Understanding bacterial immune systems

2011

Challenge

Bacteria have extremely diverse and rapidly evolving antivirus defense systems that remain poorly understood. Without more detailed characterization of these systems and the evolutionary dynamics of bacteria, doctors would continue struggling against the development and spread of antibiotic-resistant bacterial strains.

Advance

IRP researchers led by Eugene Koonin, Ph.D., developed an evolutionary classification of bacterial adaptive immunity systems.
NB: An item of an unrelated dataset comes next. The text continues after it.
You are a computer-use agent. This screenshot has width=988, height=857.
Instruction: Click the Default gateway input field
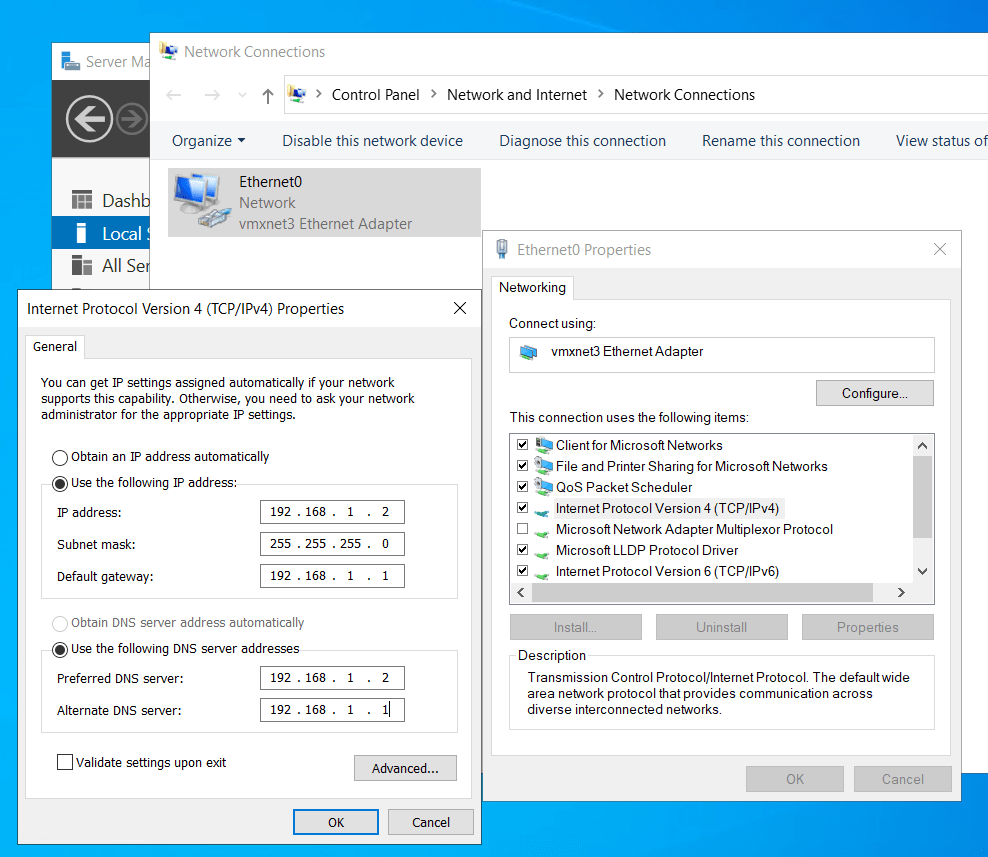click(x=332, y=576)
Koonin and colleagues then created a mathematical model of virus-host co-evolution that identifies conditions under which bacteria maintain or lose adaptive immunity.

Impact

Microbiologists quickly adopted the new classification of bacterial immunity systems as a framework for research in the field. Researchers can use the mathematical model of virus-host co-evolution to predict bacteriophage resistance and antibiotic resistance.

Publications

Makarova KS, Haft DH, Barrangou R, Brouns SJ, Charpentier E, Horvath P, Moineau S, Mojica FJ, Wolf YI, Yakunin AF, van der Oost J, Koonin EV. (2011). Evolution and classification of the CRISPR-Cas systems. Nat Rev Microbiol. 9(6), 467-77.

Weinberger AD, Wolf YI, Lobkovsky AE, Gilmore MS, Koonin EV. (2012). Viral diversity threshold for adaptive immunity in prokaryotes. MBio. 3(6), e00456-12.